= WORK ORDER =
Turn the lines from the one containing "At what (x,y)" to the one containing "Looking at the" into a numbered list, skipping blank lines. Leave the pictures out.

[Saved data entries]
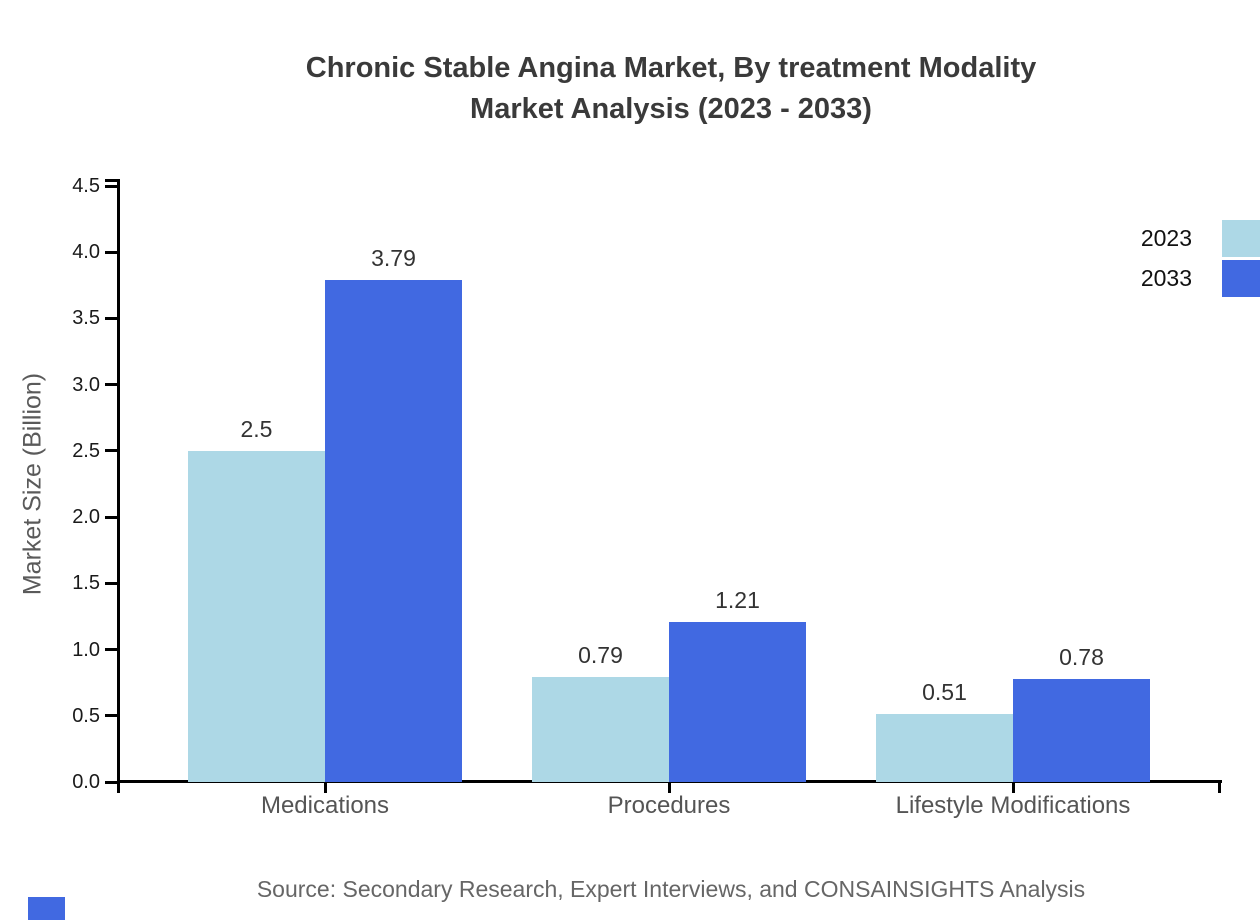  What do you see at coordinates (1166, 238) in the screenshot?
I see `legend-label: 2023` at bounding box center [1166, 238].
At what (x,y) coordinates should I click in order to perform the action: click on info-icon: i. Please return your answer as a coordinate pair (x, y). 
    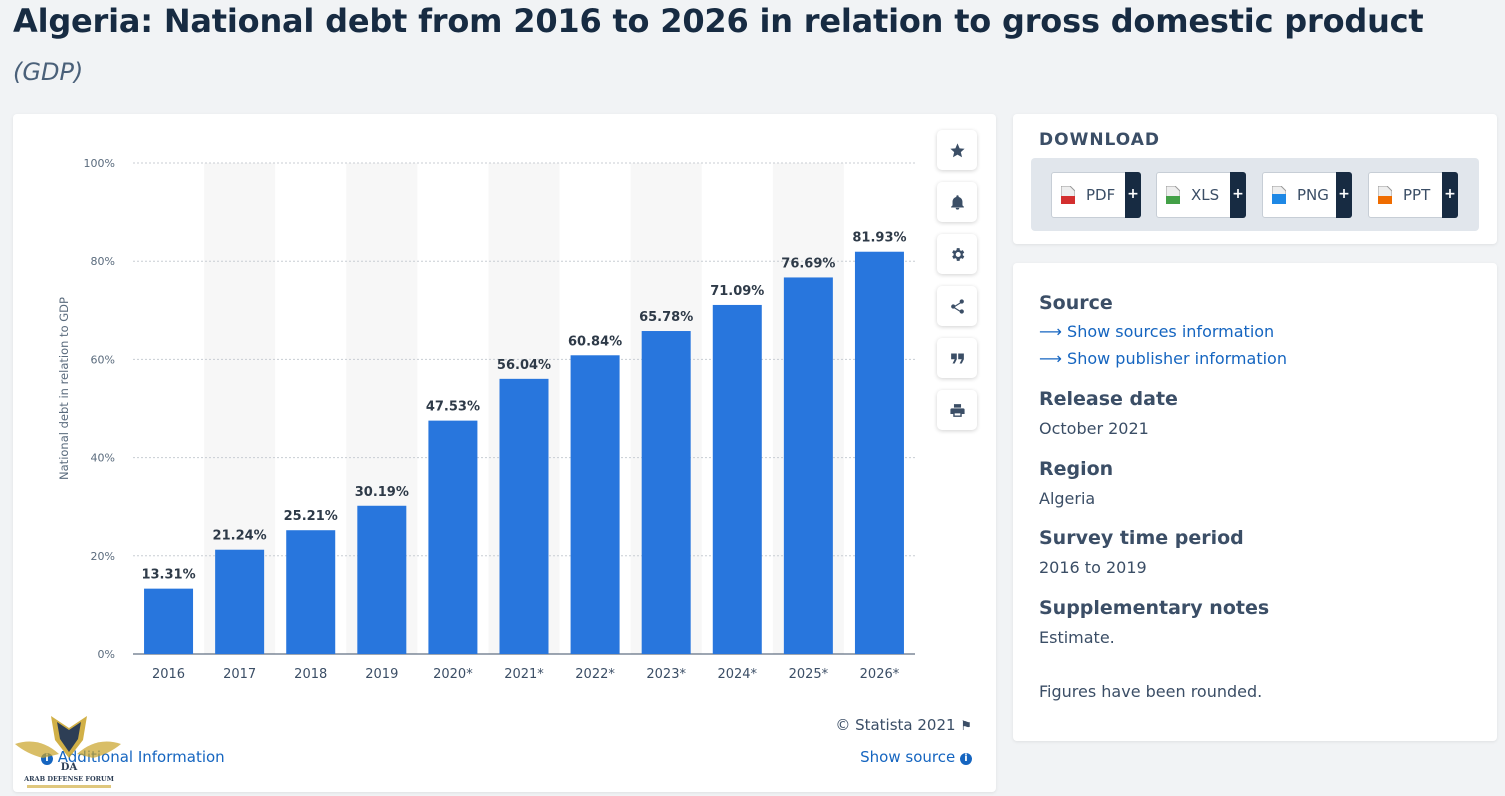
    Looking at the image, I should click on (966, 759).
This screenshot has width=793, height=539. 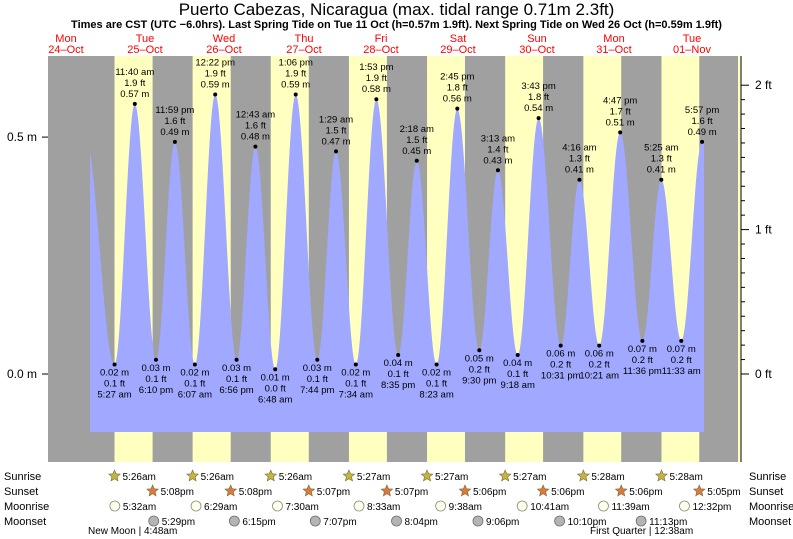 What do you see at coordinates (356, 396) in the screenshot?
I see `tide-low-time: 7:34 am` at bounding box center [356, 396].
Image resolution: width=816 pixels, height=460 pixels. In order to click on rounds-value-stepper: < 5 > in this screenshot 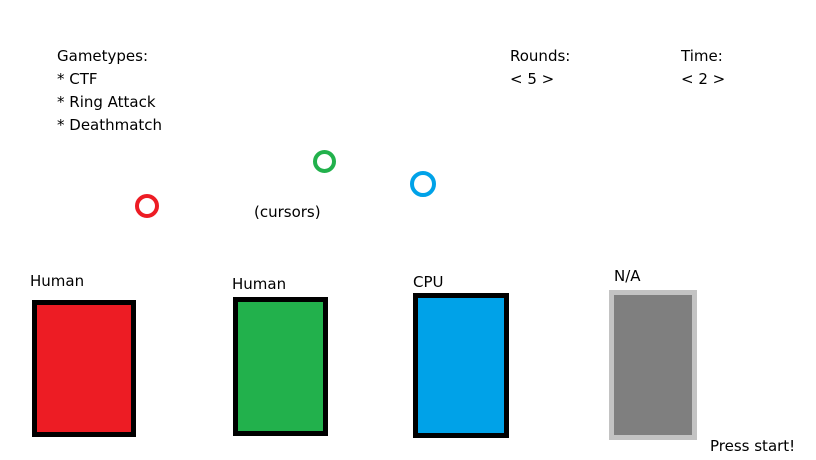, I will do `click(532, 79)`.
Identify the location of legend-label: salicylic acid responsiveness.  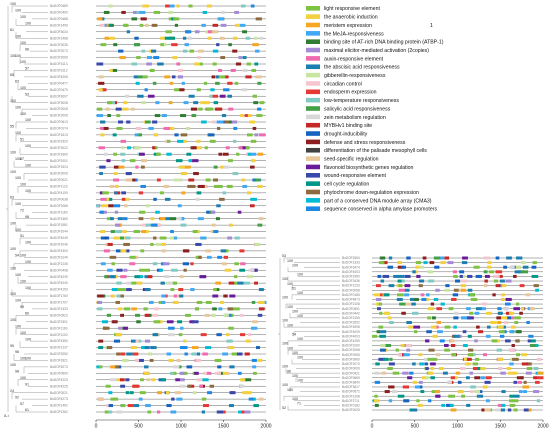
(358, 109).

= ANSWER SPACE =
1. At what (x,y) coordinates should I click in order to perform the action: click on info-icon: i. Please return your answer as a coordinate pair (x, y). 
2.     Looking at the image, I should click on (966, 759).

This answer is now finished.